In just over a year, the price of oil per barrel has dropped roughly 60% from June 2014. Last month the price of U.S.-produced West Texas Intermediate hovered in the mid-$40 per barrel range. As anticipated, many job cuts have occurred subsequent to the notable drop in prices. Industry experts have observed the majority of these cuts in the oil field service industry. Service industry firms typically provide oil and gas producers with drill bits, well casing, hydraulic fracturing pumps and other related technology. Reaching nearly 196,000 total petroleum industry layoffs worldwide, late in the third quarter of this year, the energy sector is being flooded with available and often highly skilled talent.
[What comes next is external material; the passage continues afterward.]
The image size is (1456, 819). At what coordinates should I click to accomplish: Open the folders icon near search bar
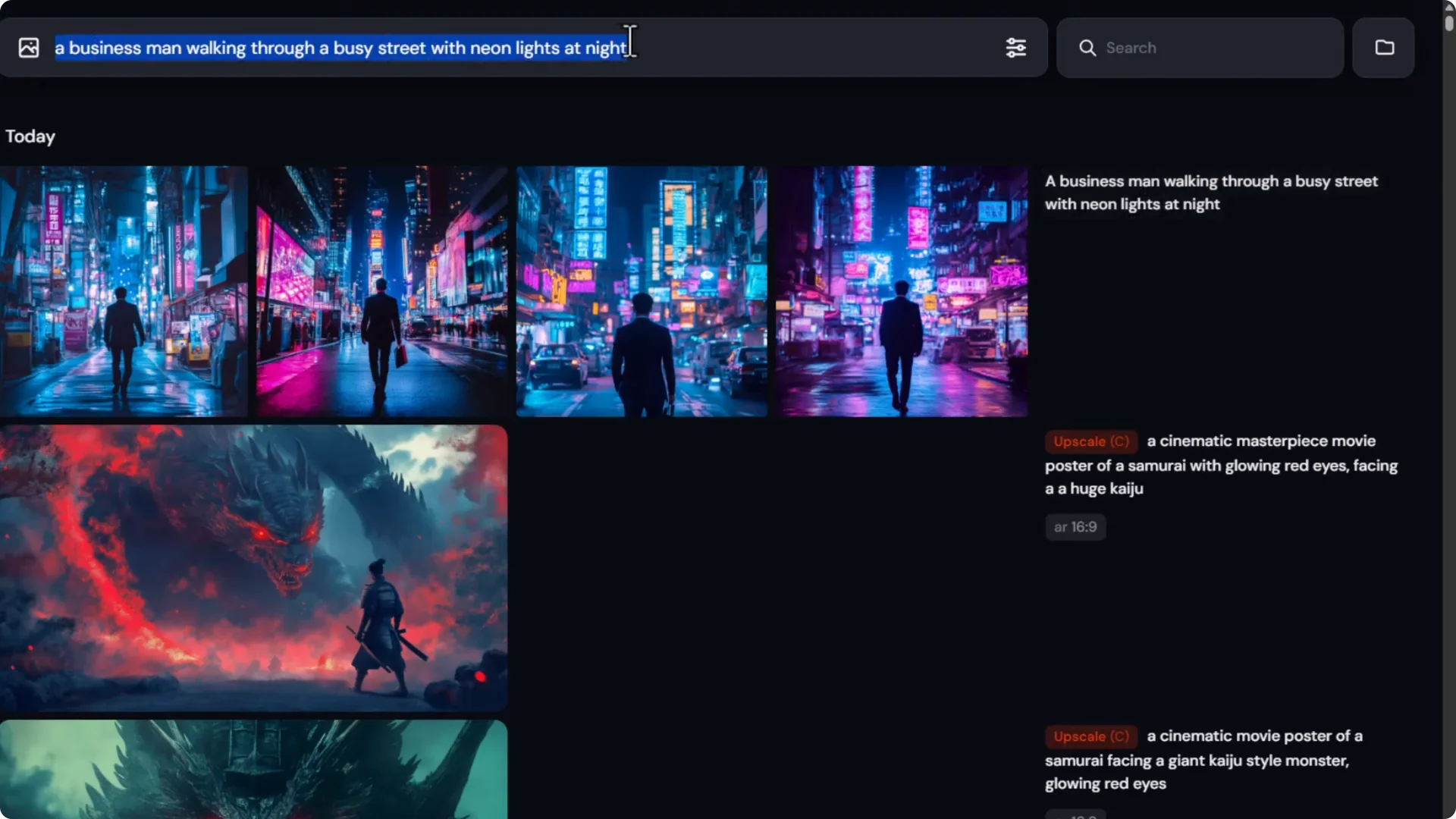1385,47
The current wave of layoffs has affected the U.S.-based shallow water oil drilling barges, many of which have already sat docked in harbors such as the Port of Iberia in Louisiana for the better part of this year. However, deepwater drilling efforts around the globe continue as exploration and projects, green-lit prior to the recession, continue. Opportunities for workers may exist on Jack-Ups, Semisubmersibles, and Drillships; however workers on these rigs must consider whether or not the rotational schedule and extended time offshore are right for them. The positions available on these rigs vary widely across several areas from maritime, and ship maintenance to drilling and administrative roles aboard the rig. Those more highly skilled positions may garner workers higher pay, even with a larger volume of experienced workers in the labor pool. However, those willing to transition to a maritime environment may earn higher wages still, than those seeking work on dry land, especially with regards to the more highly skilled positions.
Similar to the maritime environment, rural communities also have a limited number of highly skilled positions for which talent remains in high demand. These rural areas face a chronic talent shortage with regards to highly skilled workers across all sectors. This influx of talent into the oil and gas sector has prompted these companies, with operations in the rural areas of North America, to recruit proactively available talent who are willing to relocate. Those workers who are not willing to relocate may transition to other jobs within the energy sector to continue to utilize their particular set of skills. In Alberta, Canada those seeking employment are being encouraged to consider positions within the healthcare and agricultural fields as layoffs continue in the oil and gas sector.
Analyst speculation is prompting fears that these young and highly skilled individuals may choose to leave the oil and gas sector altogether when seeking employment as a result of a layoff. Opportunities for these workers exist not only in other energy sectors, such as solar or renewable energy but outside of the energy field altogether. Though most of the staff reductions have come from oil field service firms thus far, oil producers may spur the next wave of layoffs, say analysts. Loss of this young talent now could stifle oil and gas hiring when the market rebounds and companies are seeking to fill positions, not only in the oil field service industry but oil production as well.
While others in the job pool may choose to leave the energy sector altogether (an industry that does not typically offer part-time engagements or other strategies which could prevent layoffs). This migration of skilled oil and gas talent from the oil and gas sector has some analysts concerned about the future of the oil and gas industry. As the specialized and experienced workforce age out, there will be a very limited number of young skilled workers to take their places or train into their positions. This could have a detrimental effect on the industry as a whole and create a severe talent shortage in the future, especially in regards to the oil producers and oil drilling related engagements in North America.